Directions for this task » Below are lines of data, and only some are wanted. Please repeat exactly those from the line that has "Open table settings gear icon" through the line that has "Select Mon May 19 date bubble".

Collected data entries:
####################
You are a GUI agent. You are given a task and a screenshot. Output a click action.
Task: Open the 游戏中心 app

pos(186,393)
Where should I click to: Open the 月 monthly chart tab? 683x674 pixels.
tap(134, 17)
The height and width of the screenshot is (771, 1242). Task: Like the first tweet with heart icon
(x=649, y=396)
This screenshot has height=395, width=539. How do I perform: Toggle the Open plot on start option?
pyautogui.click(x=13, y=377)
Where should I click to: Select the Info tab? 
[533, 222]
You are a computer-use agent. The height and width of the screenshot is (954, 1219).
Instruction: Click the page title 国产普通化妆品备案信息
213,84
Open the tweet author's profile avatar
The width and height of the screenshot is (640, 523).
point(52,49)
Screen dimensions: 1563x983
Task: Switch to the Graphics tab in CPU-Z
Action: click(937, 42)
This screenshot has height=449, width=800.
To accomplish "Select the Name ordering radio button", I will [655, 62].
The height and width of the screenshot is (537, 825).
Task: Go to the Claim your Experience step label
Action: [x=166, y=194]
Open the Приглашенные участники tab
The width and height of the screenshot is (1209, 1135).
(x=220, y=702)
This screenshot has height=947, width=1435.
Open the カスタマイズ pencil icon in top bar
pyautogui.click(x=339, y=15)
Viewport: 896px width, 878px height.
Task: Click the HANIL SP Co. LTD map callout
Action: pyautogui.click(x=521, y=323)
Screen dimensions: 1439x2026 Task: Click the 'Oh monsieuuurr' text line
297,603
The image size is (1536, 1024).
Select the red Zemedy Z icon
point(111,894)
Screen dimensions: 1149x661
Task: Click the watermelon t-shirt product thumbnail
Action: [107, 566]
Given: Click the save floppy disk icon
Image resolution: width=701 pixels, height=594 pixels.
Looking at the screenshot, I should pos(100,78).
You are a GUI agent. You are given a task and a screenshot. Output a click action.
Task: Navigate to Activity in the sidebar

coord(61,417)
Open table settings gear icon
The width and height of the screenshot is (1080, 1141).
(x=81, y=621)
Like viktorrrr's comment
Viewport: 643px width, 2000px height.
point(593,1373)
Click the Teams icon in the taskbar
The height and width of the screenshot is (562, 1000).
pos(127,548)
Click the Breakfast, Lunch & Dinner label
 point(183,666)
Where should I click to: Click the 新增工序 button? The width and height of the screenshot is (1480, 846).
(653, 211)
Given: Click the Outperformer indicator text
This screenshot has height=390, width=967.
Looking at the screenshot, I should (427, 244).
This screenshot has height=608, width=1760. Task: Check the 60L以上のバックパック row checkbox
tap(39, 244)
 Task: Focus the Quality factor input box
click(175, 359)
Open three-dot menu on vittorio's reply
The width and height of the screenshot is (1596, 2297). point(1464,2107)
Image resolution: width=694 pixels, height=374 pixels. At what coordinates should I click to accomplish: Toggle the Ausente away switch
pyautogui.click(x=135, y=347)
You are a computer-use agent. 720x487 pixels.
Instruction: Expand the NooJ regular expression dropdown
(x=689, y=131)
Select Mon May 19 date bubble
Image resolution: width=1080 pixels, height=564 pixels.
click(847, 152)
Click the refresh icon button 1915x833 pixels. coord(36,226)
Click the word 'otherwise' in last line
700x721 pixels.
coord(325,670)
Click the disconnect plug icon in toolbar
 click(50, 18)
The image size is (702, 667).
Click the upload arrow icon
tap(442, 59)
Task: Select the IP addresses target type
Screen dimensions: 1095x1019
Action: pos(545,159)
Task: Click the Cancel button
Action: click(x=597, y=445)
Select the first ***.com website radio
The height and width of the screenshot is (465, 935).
####################
Result of this task »
Open table settings gear icon
The width and height of the screenshot is (1080, 1141).
(x=81, y=621)
Like viktorrrr's comment
Viewport: 643px width, 2000px height.
point(593,1373)
Click the Teams icon in the taskbar
The height and width of the screenshot is (562, 1000).
pos(127,548)
Click the Breakfast, Lunch & Dinner label
 point(183,666)
Where should I click to: Click the 新增工序 button? The width and height of the screenshot is (1480, 846).
(653, 211)
Given: Click the Outperformer indicator text
This screenshot has height=390, width=967.
Looking at the screenshot, I should (427, 244).
This screenshot has height=608, width=1760. Task: Check the 60L以上のバックパック row checkbox
tap(39, 244)
 Task: Focus the Quality factor input box
click(175, 359)
Open three-dot menu on vittorio's reply
The width and height of the screenshot is (1596, 2297). point(1464,2107)
Image resolution: width=694 pixels, height=374 pixels. At what coordinates should I click to accomplish: Toggle the Ausente away switch
pyautogui.click(x=135, y=347)
You are a computer-use agent. 720x487 pixels.
Instruction: Expand the NooJ regular expression dropdown
(x=689, y=131)
Select Mon May 19 date bubble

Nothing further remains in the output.